There is a growing debate over whether big data is replacing intuition in medical status. In any case, the big data is still our greatest hope that computers can emulate the intuition of human experts, and then we will no longer have to rely on small datasets like EBM. The real problem is not that big data is threatening medical intuition, but on the contrary, I can not do it. We don't rely too much on big data in the medical field now because it does require large amounts of data, and medical researchers do not have a real large clinical dataset in their hands.

The cost of establishing, maintaining, labeling and keeping a clinical clinical dataset is too high. The penalty for leaking dataset information is heavy, and the benefits of establishing such a dataset are almost non-existent. Even government-backed health-information-flow projects usually do not have data statistics. Instead, these systems are used to allow the lander to enter an external system, retrieving only one patient's data at a time, and the resulting data is usually in the form of a digest. Large data analysis is not possible in such a system.

However, the biggest barrier to large data-volume medical data sets is the so-called "best practices" prevalent in medical information, which has lagged behind other industries for more than ten or twenty years.
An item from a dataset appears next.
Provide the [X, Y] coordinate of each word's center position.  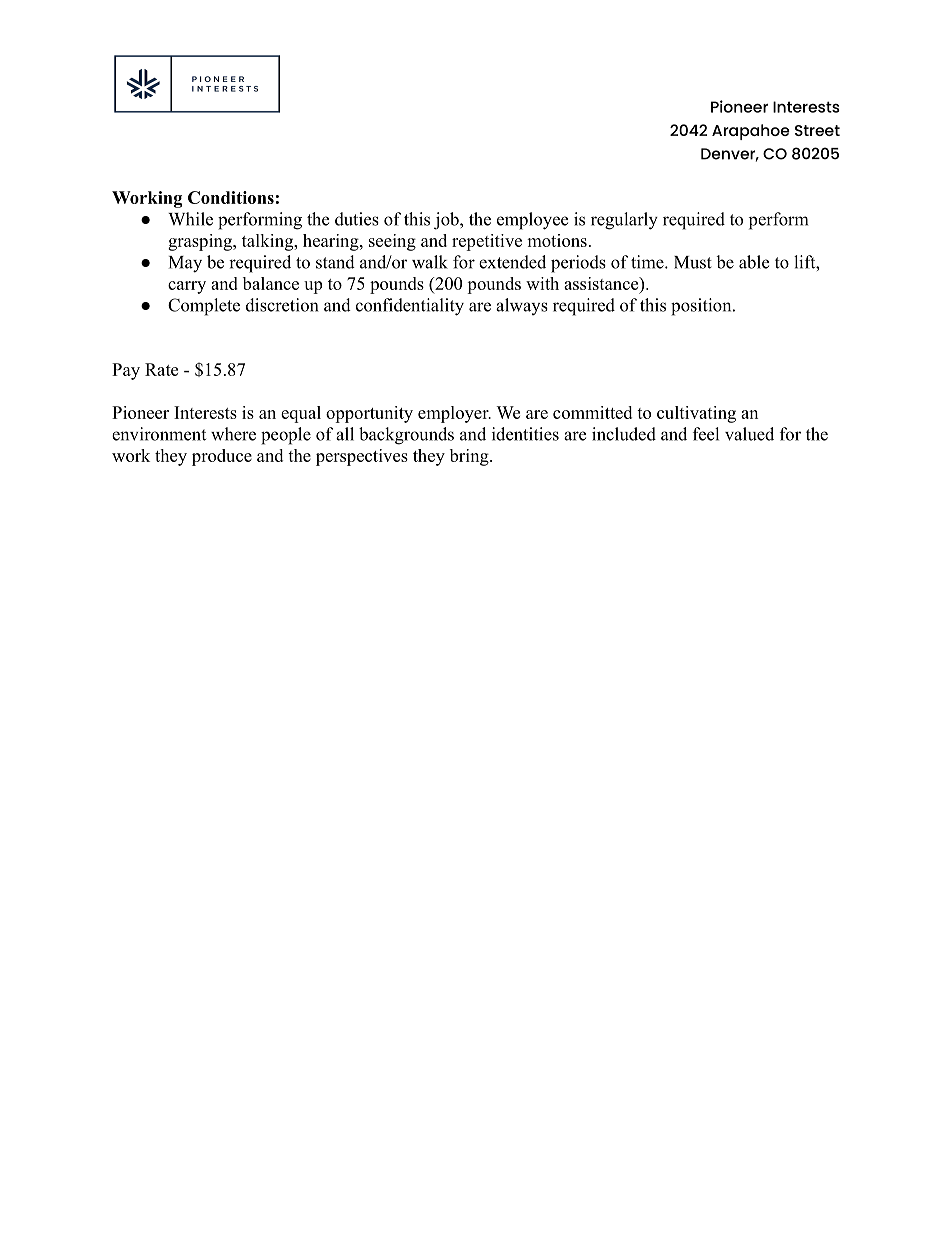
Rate [161, 369]
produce [222, 457]
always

The health-care information system continues to strengthen the use of outdated data barriers, which are the basis for maintaining a "small dataset" study. In this system, only audited, standard, edited data can be received-there is no rough raw data! The resulting dataset is a small dataset, because the barrier-type process is the bottleneck for hardening the data source, and many of the available data are shut out because of lack of consistency. This barrier creates homogeneous data, and apart from the diversity that makes the system truly useful, it is like white bread-an empty purifying box filtered to the best nutrients of cereals. If such a barrier is used in large numbers, Google and Amazon will not succeed, and the original big data is the reason for their success.

Unless every doctor has unparalleled intuition at the same time, computers should be used to provide better medical care. If we discard small data thinking in the process and start building real big data, large data will play a bigger role in medical support.
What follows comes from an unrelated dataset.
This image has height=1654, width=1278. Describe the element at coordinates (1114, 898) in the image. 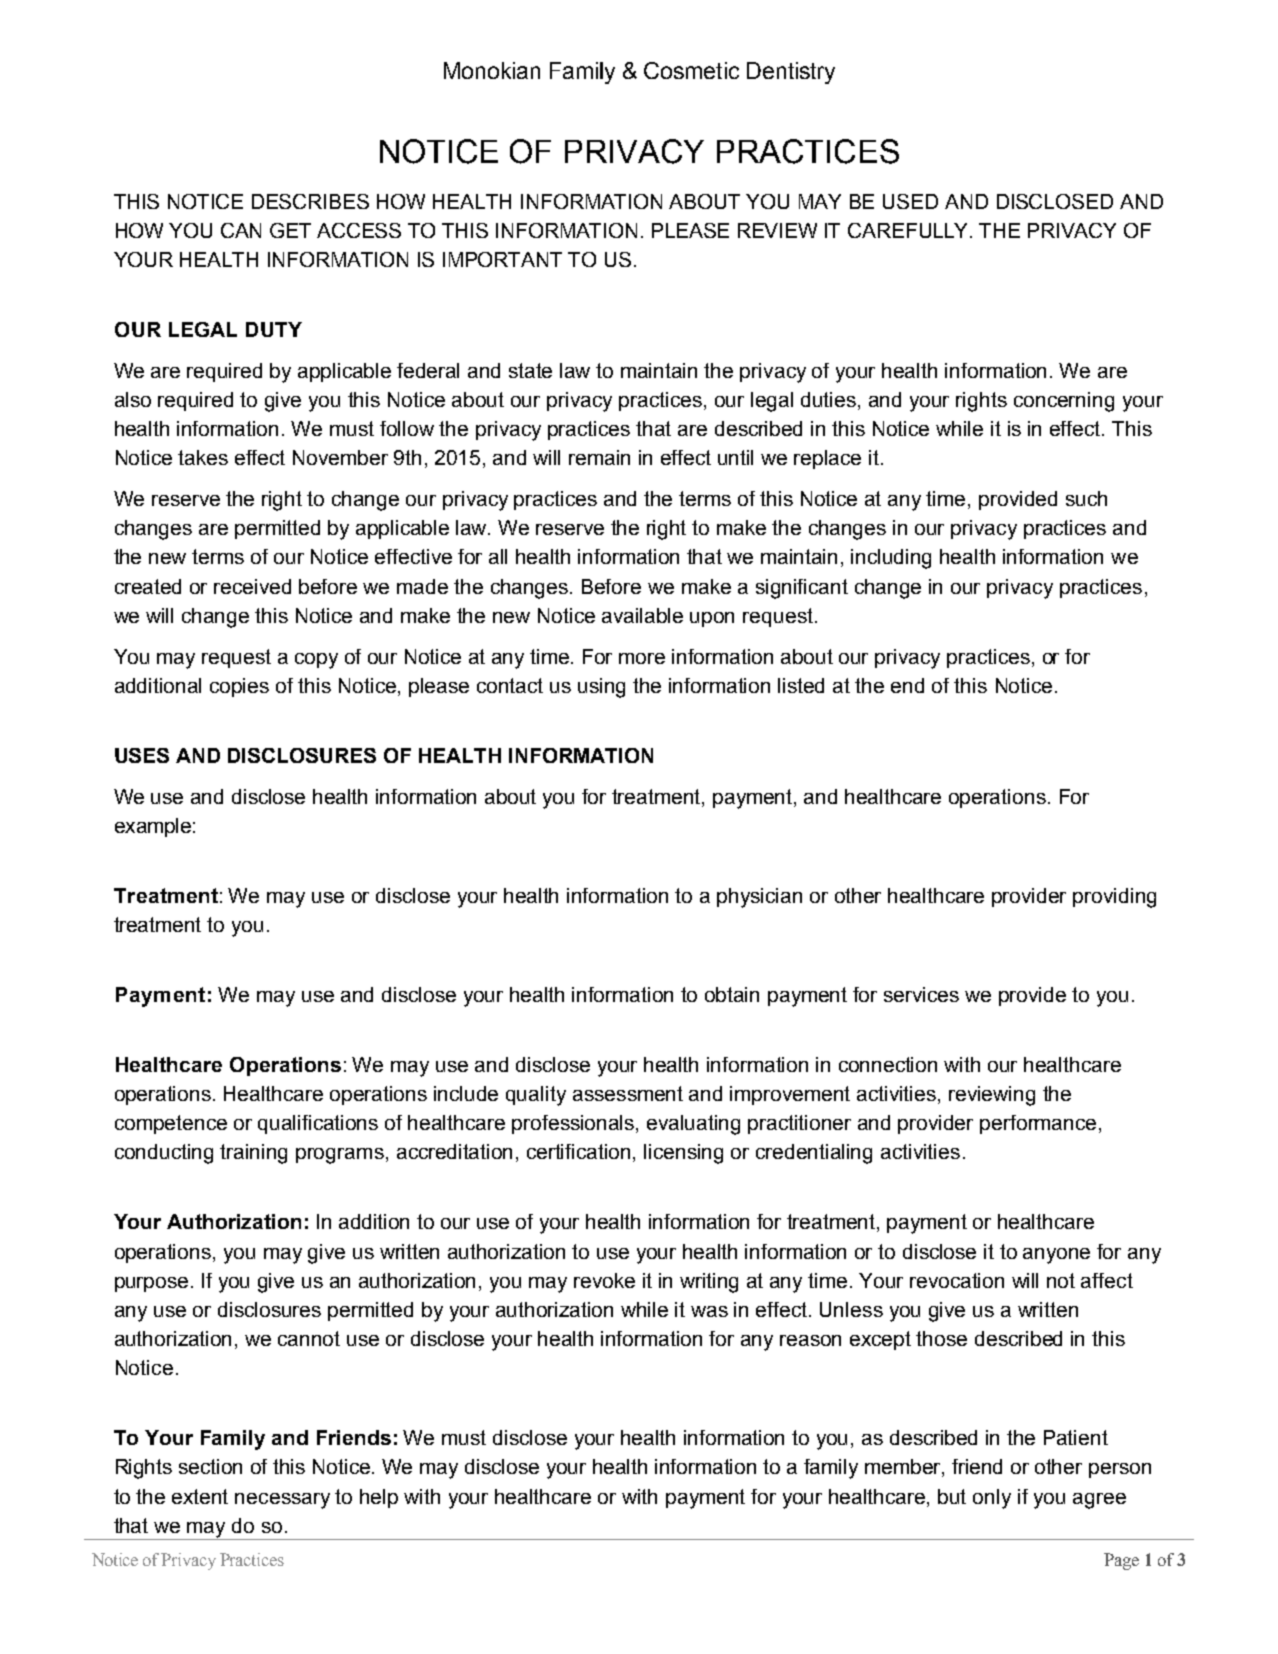

I see `providing` at that location.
(Responsible editor: The good of the Legacy)

Related Article

Contact Us

The content source of this page is from Internet, which doesn't represent Alibaba Cloud's opinion; products and services mentioned on that page don't have any relationship with Alibaba Cloud. If the content of the page makes you feel confusing, please write us an email, we will handle the problem within 5 days after receiving your email.

If you find any instances of plagiarism from the community, please send an email to: info-contact@alibabacloud.com and provide relevant evidence. A staff member will contact you within 5 working days.

A Free Trial That Lets You Build Big!

Start building with 50+ products and up to 12 months usage for Elastic Compute Service

  • Sales Support

    1 on 1 presale consultation

  • After-Sales Support

    24/7 Technical Support 6 Free Tickets per Quarter Faster Response

  • Alibaba Cloud offers highly flexible support services tailored to meet your exact needs.